Tantangan
a – Ubah paragraf yang diawali "Pada tahun 2006" dalam teks tentang kejadian misterius di sekitar Gantarawang menjadi daftar poin singkat yang tetap memuat fakta utamanya.
b – Lanjutkan teks tentang kejadian misterius di sekitar Gantarawang mulai dari kalimat terakhirnya.

Sekitar tahun 1975 di beberapa titik di wilayah kecamatan Petir, termasuk wilayah Gantarawang, pernah dilakukan pengeboran minyak tanah. Pengeboran tersebut tidak dilanjutkan, karena berdasarkan penelitian kadar minyak yang dikandungnya hanya mampu bertahan selama lima puluh tahun. Dalam proyek pengeboran tersebut juga terjadi peristiwa yang benar-benar tidak bisa diinterpretasi dengan penalaran dan logika. Satu persatu para pekerja menghilang. Bahkan banyak para pekerja yang hilang tanpa karana, waktu istirahat dan makan bersama. Karena ketakutan, semua pekerja meninggalkan proyek tersebut tanpa menghiraukan upah kerja yang belum dibayar.
Pada tahun 2006, pemerintah memprogramkan pembangunan perumahan bagi para pengungsi tsunami Aceh yang dikenal dengan istilah eksodan. Gantarawang temasuk wilayah yang dipilih untuk proyek tersebut. Pembangunan belum selesai seratus persen, dan baru ada penguni beberapa keluarga, terjadi peristiwa yang luar biasa. Bangunan tersebut disapu angin besar menghabiskan perumahan tersebut sampai rata dengan tanah. Anehnya angin tersebut hanya terjadi di seputar wilaya perumahan. Gagallah program tersebut, dan diitinggalkan oleh kontraktonya.
Satu mistri yaitu cerita nyata lima tahun lalu tentang tukang ojeg yang dikenal dengan panggilan Kotet. Pada suatu malam Kotet mengantarkan muatan seorang nenek ke Tunjung Teja. Setelah sampai di rumahnya, si nenek tidak memberi ongkos dengan alasan tidak punya uang. Lalu si nenek memberikan sebuah kain emban sebagai pengganti ongkos. Si nenek melarang Kotet pulang karena sudah terlalu malam, dan Kotet menginap di rumah si nenek. Singkatnya ketika bangun pagi Kotet terkejut, karena ternyata dia tidur di semak-semak dan alang-alang.

Data tersimpan
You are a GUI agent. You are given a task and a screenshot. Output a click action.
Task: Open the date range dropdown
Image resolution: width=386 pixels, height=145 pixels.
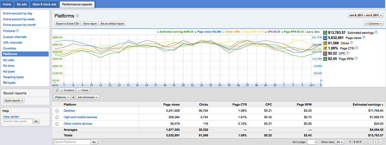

Jawaban di bawah
a –
- Pada 2006 pemerintah memprogramkan pembangunan perumahan bagi pengungsi tsunami Aceh yang disebut eksodan.
- Gantarawang termasuk wilayah yang dipilih untuk proyek tersebut.
- Saat pembangunan belum rampung dan baru beberapa keluarga menghuni, angin besar menyapu perumahan itu hingga rata dengan tanah.
- Angin tersebut hanya terjadi di sekitar wilayah perumahan.
- Program itu gagal dan ditinggalkan oleh kontraktornya.

b –
Setelah mengalami kejadian itu Kotet berhenti menjadi tukang ojeg. Dan sekarang Kotek memiliki kemampuan dapat mengobati berbagai penyakit. Setiap hari Kotet hanya duduk-duduk di rumah, menunggu pasien yang datang meminta tolong untuk disembuhkan penyakitnya. Selengkapnya kisah tentang Kotet dapat Anda baca di blog petir fenomnal.
Demikian Mithos Negeri Gantarawang seri kedua ini penulis sajikan, dan jika suatu saat penulis mendapatkan informasi atau data yang akurat dan layak, Insya Allah akan dipublikasikan lagi seri ketiga. Semoga Mithos ini bermanfaat bagi para pembaca. Terima kasih.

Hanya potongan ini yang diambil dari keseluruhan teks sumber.